17 June 2026, 19:43

Fracking in Deutschland: 2025 könnten sechs bis zwölf Prozent des Gasbedarfs gedeckt werden

Studie: Fracking könnte die Gasversorgung auf lange Sicht stärken

Fracking in Deutschland: 2025 könnten sechs bis zwölf Prozent des Gasbedarfs gedeckt werden

Deutschlands Schiefergasvorkommen bergen Potenzial für eine höhere heimische Energieversorgung. Experten zufolge könnte Fracking bis 2025 einen bescheidenen Anteil am deutschen Gasbedarf decken. Ein rascher Ausweg aus den aktuellen Engpässen oder Preisdruck sei damit jedoch nicht zu erwarten.

Durch hydraulisches Fracking ließen sich schätzungsweise 6 bis 12 Prozent des voraussichtlichen Gasverbrauchs Deutschlands im Jahr 2025 abdecken. Die jährliche Fördermenge könnte bis dahin 5 bis 10 Milliarden Kubikmeter erreichen. Der Aufbau der dafür notwendigen Infrastruktur würde jedoch Hunderte von Bohrungen und mehrere Jahre in Anspruch nehmen.

Aktuell deckt die inländische Gasförderung lediglich 4,2 Prozent des Bedarfs. Selbst mit Fracking bliebe der zusätzliche deutsche Beitrag im globalen Maßstab gering – und hätte damit kaum Einfluss auf die internationalen Gaspreise.

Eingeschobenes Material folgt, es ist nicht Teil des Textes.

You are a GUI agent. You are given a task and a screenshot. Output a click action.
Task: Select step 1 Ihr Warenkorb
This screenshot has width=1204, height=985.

Bei strengen Auflagen gelten die Umweltrisiken als begrenzt. Ungewiss bleibt jedoch, ob sich Fracking ohne staatliche Förderung wirtschaftlich rechnet.

Langfristig könnte die Technologie die Gasversorgung Deutschlands stabilisieren, kurzfristige Engpässe wird sie aber nicht beheben. Die Mehrproduktion bliebe überschaubar und hätte keine spürbaren Auswirkungen auf den Weltmarkt. Um Bedenken beim Umweltschutz zu zerstreuen, wären hohe Sicherheitsstandards unverzichtbar.